One thing we'll want to be careful about, particularly with as many separate DB instances as I see in the diagram is that SQL database performance (at least in my experience) suffers horribly over high-latency links. This is especially true for apps doing lots of small DB queries instead of few big queries. (the last time I tried testing this it didn't matter what flavor of DB server I used either - accessing a server over a WAN circuit with a 30 ms latency dropped the number of transactions per second I could do from tens of thousands to hundreds)
I'd initially thought the way to spread my polling load out over multiple areas would be to have separate stand-alone cacti instances (say, one in each major office monitoring nearby hosts), but with hooks in the code (maybe a new plugin?) to be able to add references to graphs, hosts, and trees from remote cacti server.
But provided having poller groups separated from the rest of the architecture by medium to high latency links doesn't cause problems, this new design looks even better.
One thing we'll want to be careful about, particularly with as many separate DB instances as I see in the diagram is that SQL database performance (at least in my experience) suffers horribly over high-latency links. This is especially true for apps doing lots of small DB queries instead of few big queries. (the last time I tried testing this it didn't matter what flavor of DB server I used either - accessing a server over a WAN circuit with a 30 ms latency dropped the number of transactions per second I could do from tens of thousands to hundreds)
I'd initially thought the way to spread my polling load out over multiple areas would be to have separate stand-alone cacti instances (say, one in each major office monitoring nearby hosts), but with hooks in the code (maybe a new plugin?) to be able to add references to graphs, hosts, and trees from remote cacti server.
But provided having poller groups separated from the rest of the architecture by medium to high latency links doesn't cause problems, this new design looks even better.
Wow, I'm late to the party on this one.
A slight tweak to the proposed design that would help address those issues:
Add a new logical service, let's call it "Poller Control." The poller controller could exist on its own hardware, or hitch a ride on existing hardware with one of the other logical services.
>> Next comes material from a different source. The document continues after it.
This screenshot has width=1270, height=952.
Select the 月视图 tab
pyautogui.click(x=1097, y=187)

Whenever Cacti configuration changes are made (whether through the CLI or the web interface) one file per poller is created from the database and provided to the poller controller. The poller controller then pushes those config files out to the relevant pollers. To save bandwidth, something like rsync might even be employed to keep poller configs up to date.
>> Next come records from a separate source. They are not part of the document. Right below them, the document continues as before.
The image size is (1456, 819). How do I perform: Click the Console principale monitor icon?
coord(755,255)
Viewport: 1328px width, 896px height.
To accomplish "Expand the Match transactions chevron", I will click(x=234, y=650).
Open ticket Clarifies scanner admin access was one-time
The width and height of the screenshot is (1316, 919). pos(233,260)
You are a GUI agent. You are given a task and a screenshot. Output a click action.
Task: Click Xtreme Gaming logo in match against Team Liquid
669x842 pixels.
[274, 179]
The individual pollers then read the config files passed to them by the poller controller and execute their polling as specified.
Instead of passing the results of the polling directly to the database, the pollers write out the results to a CSV file (or whatever is appropriate) which is then passed back to the poller controller. In the event the poller controller can't be reached, the CSV files are cached on the poller until the poller controller becomes reachable again.
The poller controller takes the output (CSV) from the pollers and inserts the data in to the database.
That should remove any need for true "real-time" communication between the remote pollers and the rest of the infrastructure which should solve any latency or link-related problems. Further all communication between the pollers and the central infrastructure is limited to file transfers of one kind or another, which makes managing the security aspects very simple.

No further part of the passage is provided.